**The problem:** Beginning with the line that holds "You are a computer-use agent." and ending with the last line of the entries below, copy every line exactly and nothing else, with the pictures left out.

**Task input:**
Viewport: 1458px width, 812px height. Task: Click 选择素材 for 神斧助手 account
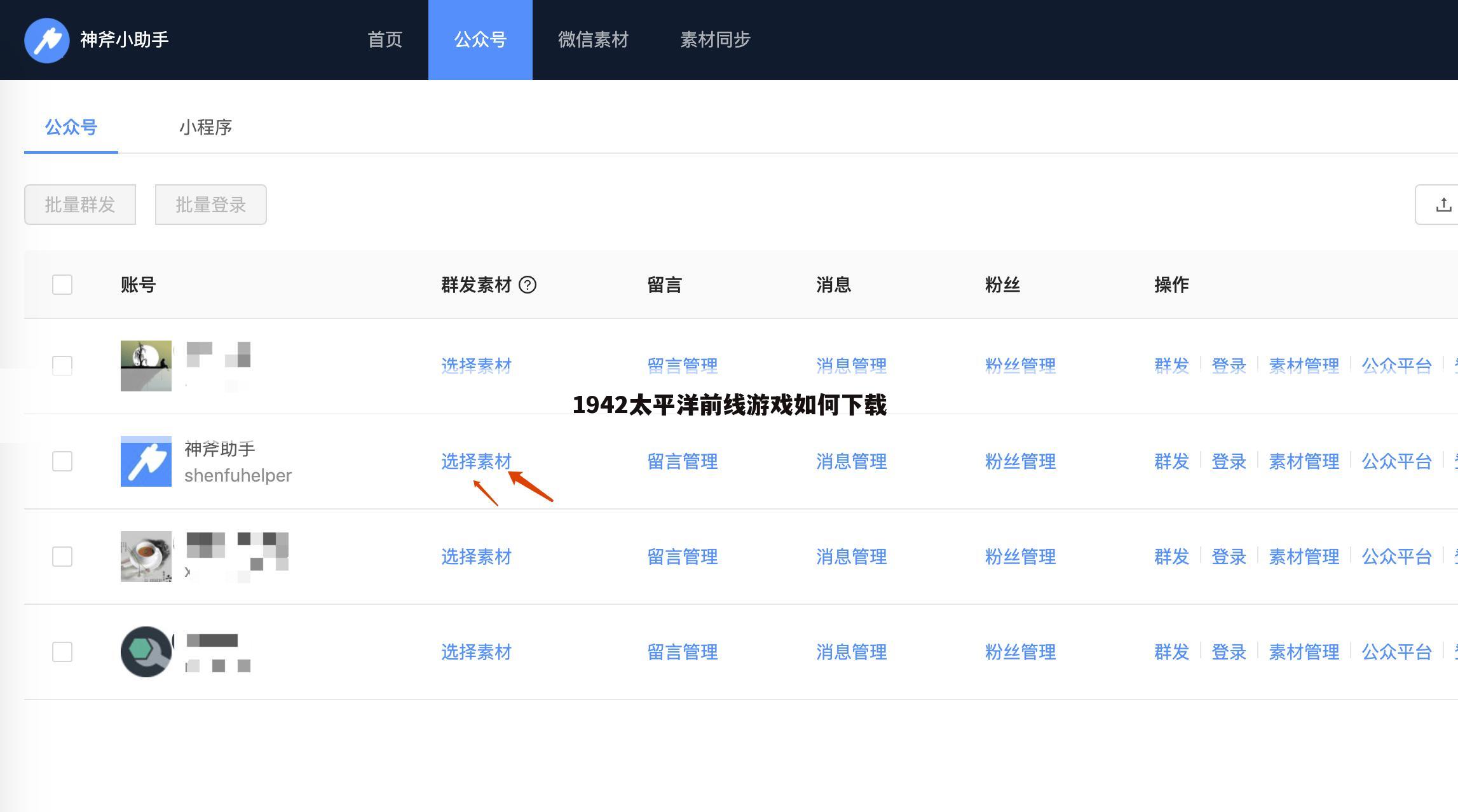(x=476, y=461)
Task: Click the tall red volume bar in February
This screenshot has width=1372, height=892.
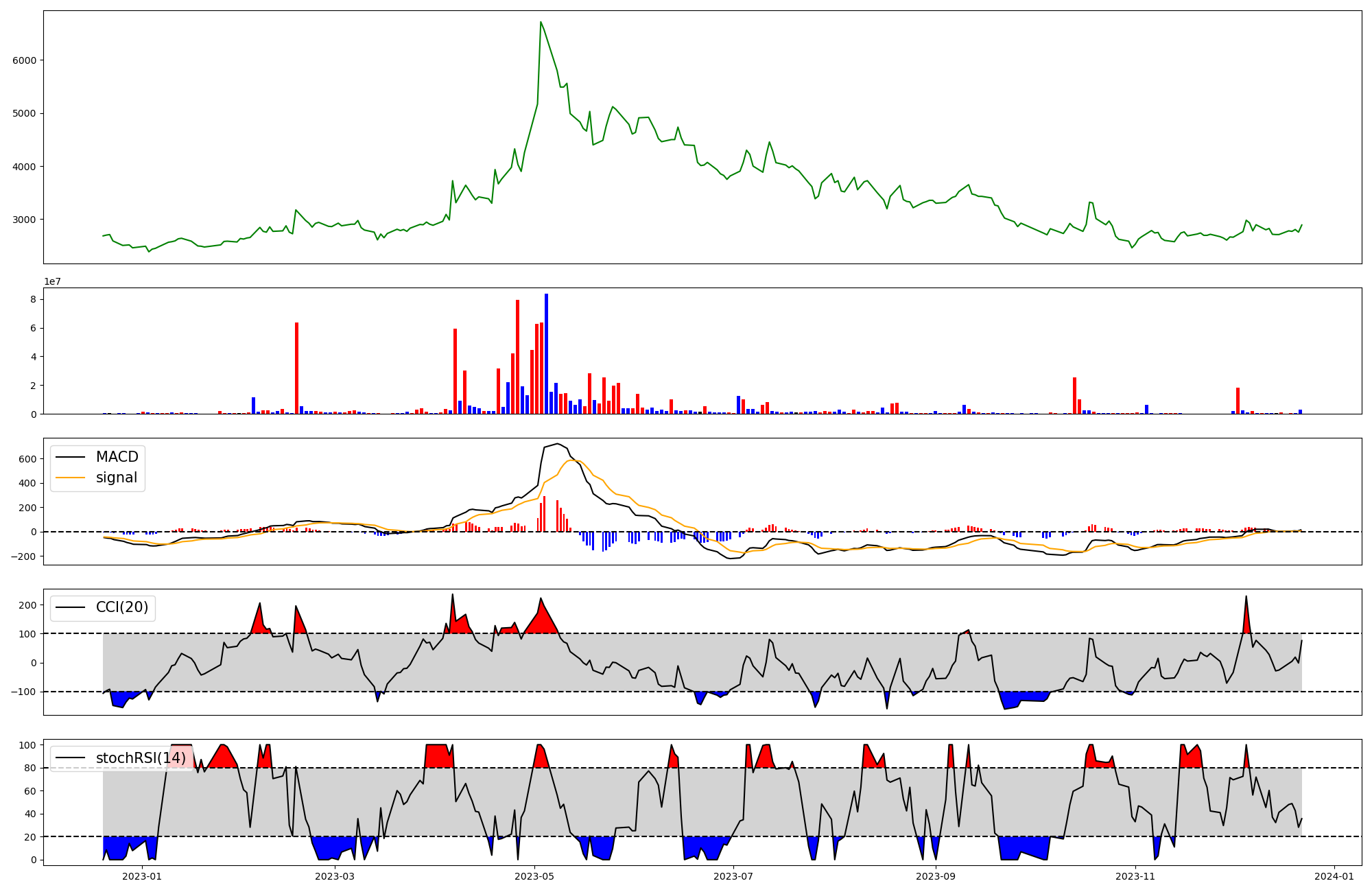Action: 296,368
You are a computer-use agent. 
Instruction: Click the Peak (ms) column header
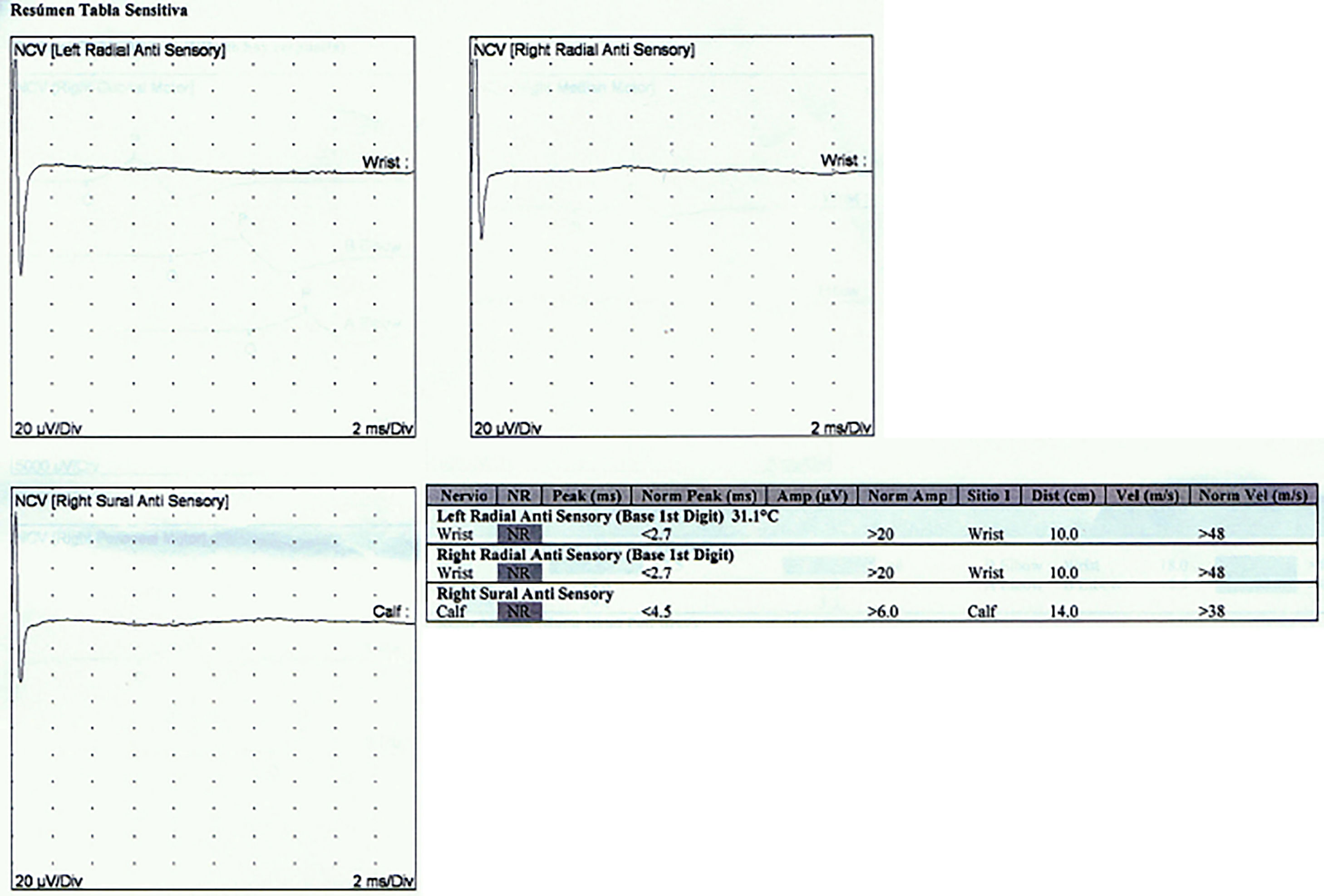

**Response below:**
You are a computer-use agent. 
Instruction: Click the Peak (ms) column header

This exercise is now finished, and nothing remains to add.